Ret. Gen. Colin Powell, who was Chairman of the Joint Chiefs of Staff of the Armed Forces during the Gulf War, is a virtual shoo-in as secretary of state, as is Condoleeza Rice, a top Soviet specialist under Scowcroft’s National Security Council, for the post of National Security Adviser. Both African-Americans, Powell and Rice will be virtually the only dash of colour in the national-security nomenklatura under the younger Bush.
“These appointees will be relentlessly white, relentlessly male, and relentlessly conventional in their foreign-policy ideas,” said one Clinton foreign-policy official this week. “They all made their reputations on Cold-War power politics, and they haven’t changed much in the eight years they’ve been out of power.”
In addition to Cheney, Powell and Rice, other likely top picks for national-security positions at the Pentagon, the State Department and the Central Intelligence Agency (CIA) include Paul Wolfowitz and Richard Armitage, both senior Defence officials under Bush; and Richard Armacost, a former top State Department official who has presided over the ” Republicanisation” of the influential foreign-policy division of the non-partisan Brooking Institution during the Clinton administration.
Rep. Porter Goss, the hawkish chairman of the House Intelligence Committee and former (CIA) officer, is also considered a candidate for CIA director, while Robert Zoellick, a top foreign-policy aide to former Secretary of State James Baker, could be tapped for US Trade Representative where he can be expected to vigorously push the interests of Corporate America in its zeal for accelerated globalisation uninhibited by such Democratic concerns as worker rights or the environment.
Baker himself, who headed George W.’s successful efforts to seal his electoral victory in the courts, is reportedly interested in taking over the World Bank, traditionally a US preserve, if James Wolfensohn, now into his second term, might be persuaded to step down early.

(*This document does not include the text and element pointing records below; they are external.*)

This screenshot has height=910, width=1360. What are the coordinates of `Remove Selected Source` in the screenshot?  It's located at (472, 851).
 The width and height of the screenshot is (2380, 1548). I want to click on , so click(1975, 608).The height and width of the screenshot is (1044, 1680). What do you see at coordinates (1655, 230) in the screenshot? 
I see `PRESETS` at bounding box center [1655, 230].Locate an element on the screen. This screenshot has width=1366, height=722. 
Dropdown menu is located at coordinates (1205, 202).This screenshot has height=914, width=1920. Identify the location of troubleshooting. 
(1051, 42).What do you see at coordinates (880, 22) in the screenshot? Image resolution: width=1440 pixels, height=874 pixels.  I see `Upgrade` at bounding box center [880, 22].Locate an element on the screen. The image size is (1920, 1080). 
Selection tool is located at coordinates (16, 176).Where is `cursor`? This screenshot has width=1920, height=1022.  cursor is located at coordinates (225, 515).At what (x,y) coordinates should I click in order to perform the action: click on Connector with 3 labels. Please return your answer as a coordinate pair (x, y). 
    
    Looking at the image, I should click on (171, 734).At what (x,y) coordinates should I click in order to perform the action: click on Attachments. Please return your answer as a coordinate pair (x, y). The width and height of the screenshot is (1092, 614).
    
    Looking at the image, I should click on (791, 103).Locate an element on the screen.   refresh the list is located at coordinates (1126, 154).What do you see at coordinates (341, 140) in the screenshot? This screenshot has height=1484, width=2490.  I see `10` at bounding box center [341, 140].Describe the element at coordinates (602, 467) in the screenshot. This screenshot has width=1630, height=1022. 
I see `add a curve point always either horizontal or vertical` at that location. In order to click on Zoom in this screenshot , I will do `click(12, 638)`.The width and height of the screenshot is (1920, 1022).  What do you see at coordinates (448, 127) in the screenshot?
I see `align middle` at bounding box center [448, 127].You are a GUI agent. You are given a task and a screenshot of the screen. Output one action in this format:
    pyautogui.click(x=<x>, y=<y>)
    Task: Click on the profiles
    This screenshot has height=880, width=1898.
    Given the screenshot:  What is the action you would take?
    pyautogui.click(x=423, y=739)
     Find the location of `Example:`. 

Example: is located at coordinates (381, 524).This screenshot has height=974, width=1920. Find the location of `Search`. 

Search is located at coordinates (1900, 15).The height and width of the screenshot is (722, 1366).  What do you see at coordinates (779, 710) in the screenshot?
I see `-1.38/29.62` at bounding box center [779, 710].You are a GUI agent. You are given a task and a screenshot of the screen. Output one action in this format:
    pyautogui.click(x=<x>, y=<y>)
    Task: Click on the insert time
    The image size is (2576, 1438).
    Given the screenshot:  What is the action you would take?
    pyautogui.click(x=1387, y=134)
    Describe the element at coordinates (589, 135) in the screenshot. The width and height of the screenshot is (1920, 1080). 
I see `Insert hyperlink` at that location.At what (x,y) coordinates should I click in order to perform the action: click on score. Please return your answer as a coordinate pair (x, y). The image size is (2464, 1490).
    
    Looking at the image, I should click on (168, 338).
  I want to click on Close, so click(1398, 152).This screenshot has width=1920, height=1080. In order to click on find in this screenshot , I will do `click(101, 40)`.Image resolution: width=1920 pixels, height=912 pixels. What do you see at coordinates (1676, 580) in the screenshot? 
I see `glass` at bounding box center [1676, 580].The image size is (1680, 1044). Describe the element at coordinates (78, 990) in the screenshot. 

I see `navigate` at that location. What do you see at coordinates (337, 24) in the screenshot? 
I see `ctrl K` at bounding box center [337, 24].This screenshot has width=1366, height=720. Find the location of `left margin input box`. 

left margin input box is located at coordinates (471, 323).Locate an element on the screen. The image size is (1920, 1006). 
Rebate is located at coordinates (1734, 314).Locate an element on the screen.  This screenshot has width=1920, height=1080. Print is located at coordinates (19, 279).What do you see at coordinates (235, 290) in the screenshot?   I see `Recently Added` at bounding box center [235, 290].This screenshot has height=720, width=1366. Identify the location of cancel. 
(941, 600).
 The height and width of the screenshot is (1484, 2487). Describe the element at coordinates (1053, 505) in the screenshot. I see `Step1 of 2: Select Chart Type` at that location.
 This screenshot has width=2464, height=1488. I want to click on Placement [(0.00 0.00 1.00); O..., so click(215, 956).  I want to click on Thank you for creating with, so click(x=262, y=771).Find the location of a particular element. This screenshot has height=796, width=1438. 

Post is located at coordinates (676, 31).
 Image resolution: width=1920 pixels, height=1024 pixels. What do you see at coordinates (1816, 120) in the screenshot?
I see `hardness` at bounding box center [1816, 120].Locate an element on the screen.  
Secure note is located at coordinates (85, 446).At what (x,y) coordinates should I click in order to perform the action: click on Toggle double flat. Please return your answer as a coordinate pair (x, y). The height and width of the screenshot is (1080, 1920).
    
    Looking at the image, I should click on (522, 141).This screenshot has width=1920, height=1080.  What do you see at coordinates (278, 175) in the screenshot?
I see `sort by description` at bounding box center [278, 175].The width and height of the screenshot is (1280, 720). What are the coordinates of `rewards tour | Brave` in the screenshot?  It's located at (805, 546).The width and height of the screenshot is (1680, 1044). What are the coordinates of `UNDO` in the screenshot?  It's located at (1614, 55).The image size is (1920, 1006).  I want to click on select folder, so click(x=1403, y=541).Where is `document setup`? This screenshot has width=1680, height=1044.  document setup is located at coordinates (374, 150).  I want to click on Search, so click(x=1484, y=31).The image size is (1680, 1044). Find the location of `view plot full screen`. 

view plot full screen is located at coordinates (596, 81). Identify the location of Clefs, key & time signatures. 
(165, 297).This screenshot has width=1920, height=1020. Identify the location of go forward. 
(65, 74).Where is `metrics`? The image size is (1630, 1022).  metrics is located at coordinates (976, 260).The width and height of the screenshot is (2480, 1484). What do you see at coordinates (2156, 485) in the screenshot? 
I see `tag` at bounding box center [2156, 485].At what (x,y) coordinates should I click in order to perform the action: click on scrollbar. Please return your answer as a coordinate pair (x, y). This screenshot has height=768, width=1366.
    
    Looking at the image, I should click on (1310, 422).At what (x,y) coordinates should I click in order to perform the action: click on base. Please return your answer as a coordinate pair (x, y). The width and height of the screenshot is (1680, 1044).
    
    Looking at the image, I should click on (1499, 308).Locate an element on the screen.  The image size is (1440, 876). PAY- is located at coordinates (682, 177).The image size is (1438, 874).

Baker, a high-powered corporate lawyer who, as Reagan’s Treasury Secretary, was a major booster of structural adjustment in the Third World during the 1980s, has never been known for his sympathy for transparency, participation, equity, civil society, empowerment, or other concepts which Wolfensohn has tried to promote in the Bank.
Indeed, many of the newer, “softer” concepts about international relations which have come to the fore over the past eight years – particularly those often referred to by Republicans as “social work,” such as combating poverty or even fighting infectious diseases and democracy promotion, or “nation-building” – are notions which evoke bewilderment, if not scorn, among many of those who are now jockeying for top national-security posts under a George W. Bush administration.
“The best you can say about Mr. Bush is that he has thought about the world and decided that it’s still the 1980s,” wrote Thomas Friedman, the New York Times foreign affairs columnist, during the campaign, “and therefore he plans to solve the problems of his father’s era with his father’s old advisers.”